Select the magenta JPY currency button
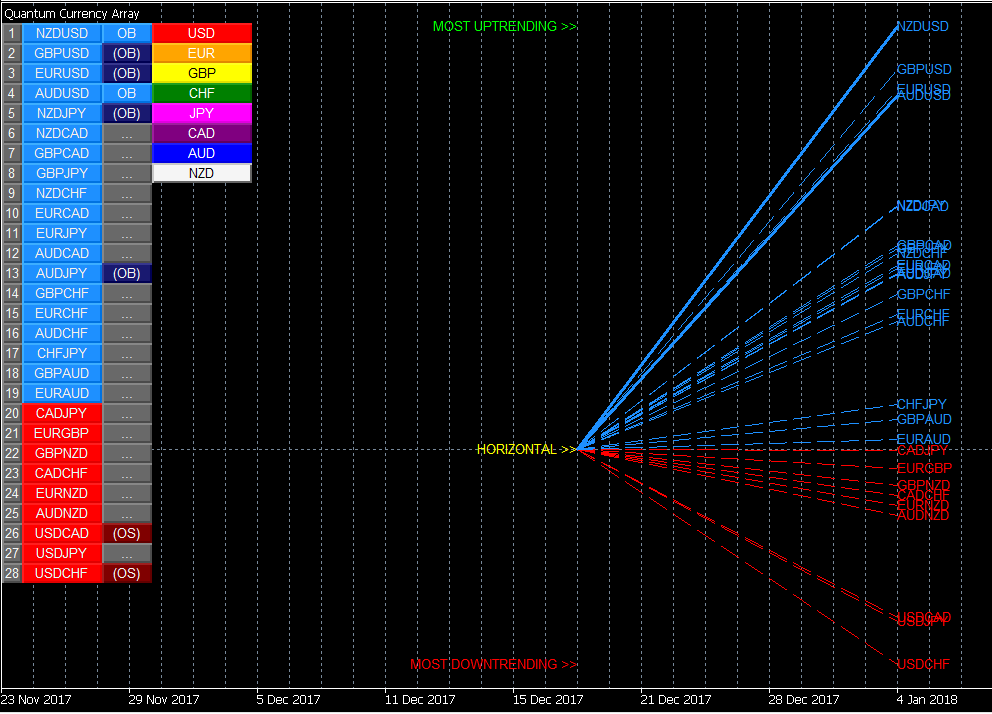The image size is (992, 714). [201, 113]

========================================================================

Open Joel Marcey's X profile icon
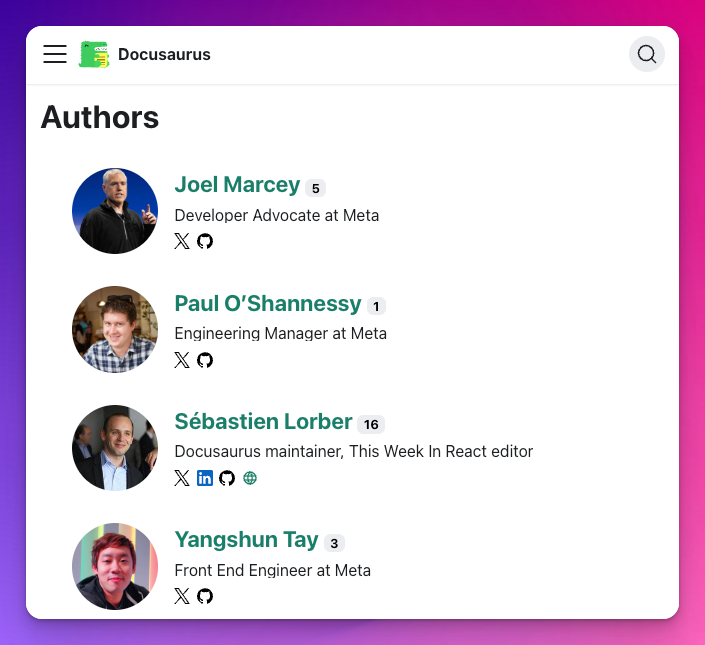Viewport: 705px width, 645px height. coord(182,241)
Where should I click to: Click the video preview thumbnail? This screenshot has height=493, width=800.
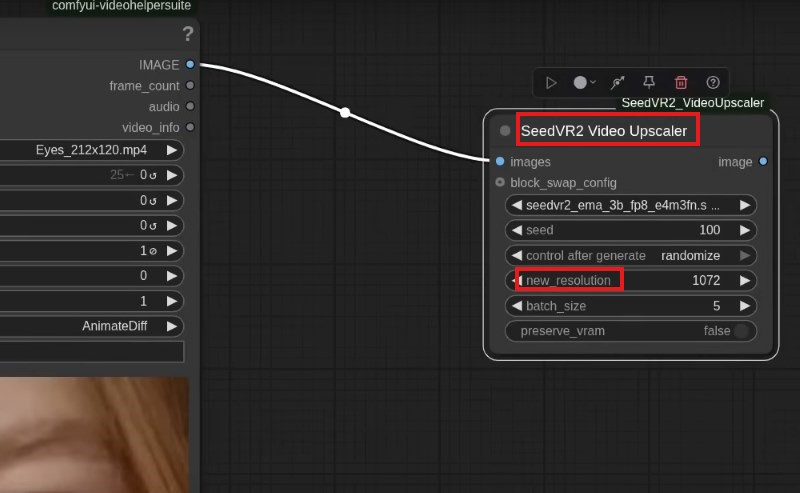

========================================================================

→ HOW TO COMPLETE THIS TASK
Starting at the line above that contains "Open Joel Marcey's X profile icon", transcribe every line exactly through the line that contains "Where should I", including that last one, and skip the pictures.

→ EXERCISE ANSWER
Open Joel Marcey's X profile icon
Viewport: 705px width, 645px height. coord(182,241)
Where should I click to: Click the video preview thumbnail? This screenshot has height=493, width=800.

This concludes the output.